The Twelfth Guest

festive holly boughs

by Mary E. Wilkins Freeman, 1889

"I don't see how it happened, for my part," Mrs. Childs said. "Paulina, you set the table."

"You counted up yesterday how many there'd be, and you said twelve; don't you know you did, mother? So I didn't count to-day. I just put on the plates," said Paulina, smilingly defensive.

Paulina had something of a helpless and gentle look when she smiled. Her mouth was rather large, and the upper jaw full, so the smile seemed hardly under her control. She was quite pretty; her complexion was so delicate and her eyes so pleasant. "Well, I don't see how I made such a blunder," her mother remarked further, as she went on pouring tea.

On the opposite side of the table were a plate, a knife and fork, and a little dish of cranberry sauce, with an empty chair before them. There was no guest to fill it.

"It's a sign somebody's comin' that's hungry," Mrs. Childs' brother's wife said, with soft effusiveness which was out of proportion to the words.

The brother was carving the turkey. Caleb Childs, the host, was an old man, and his hands trembled. Moreover, no one, he himself least of all, ever had any confidence in his ability in such directions. Whenever he helped himself to gravy, his wife watched anxiously lest be should spill it, and he always did. He spilled some to-day. There was a great spot on the beautiful clean table-cloth. Caleb set his cup and saucer over it quickly, with a little clatter because of his unsteady hand. Then he looked at his wife. He hoped she had not seen, but she had.

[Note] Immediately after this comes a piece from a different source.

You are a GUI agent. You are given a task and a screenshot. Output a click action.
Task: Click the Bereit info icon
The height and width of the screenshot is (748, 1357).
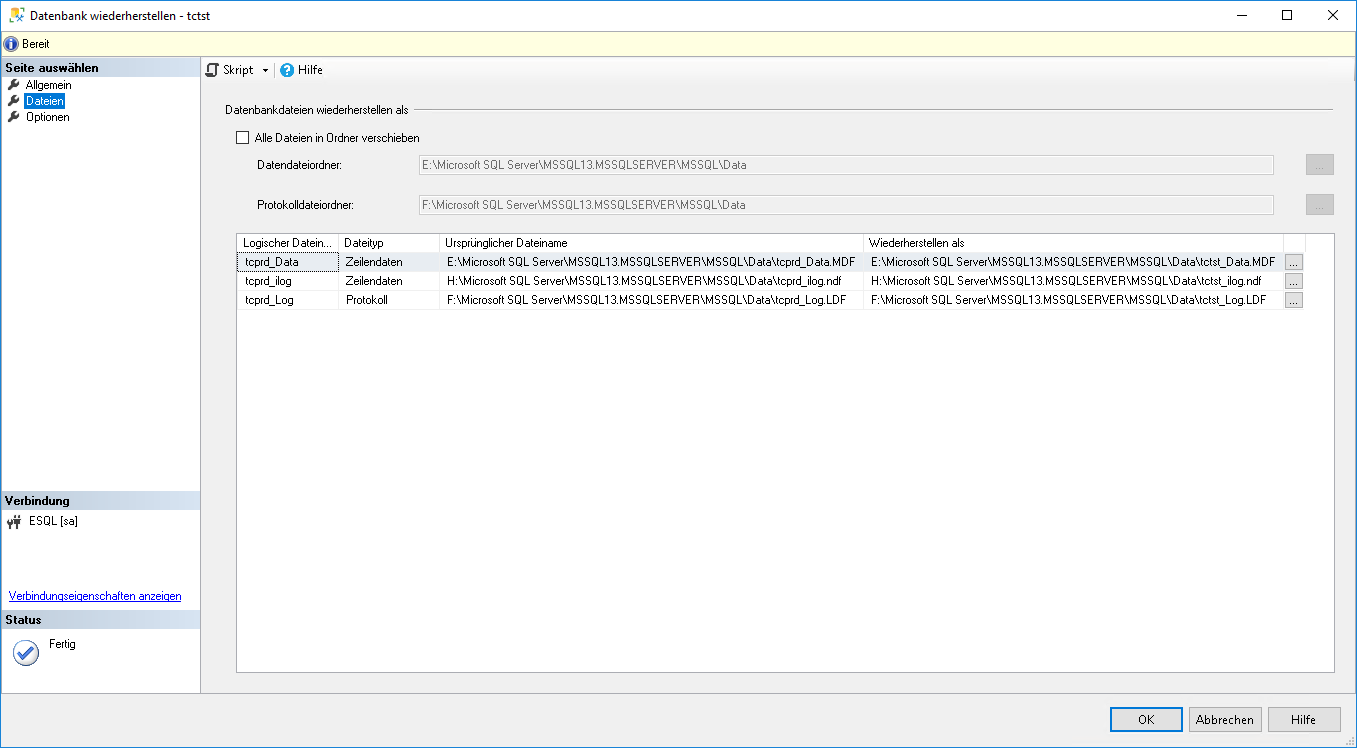click(x=11, y=44)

"You'd better have let John give you the gravy," she said, in a stern aside.

John, rigidly solicitous, bent over the turkey. He carved slowly and laboriously, but everybody had faith in him. The shoulders to which a burden is shifted have the credit of being strong. His wife, in her best black dress, sat smilingly, with her head canted a little to one side. It was a way she had when visiting. Ordinarily she did not assume it at her sister-in-law's house, but this was an extra occasion. Her fine manners spread their wings involuntarily. When she spoke about the sign, the young woman next her sniffed.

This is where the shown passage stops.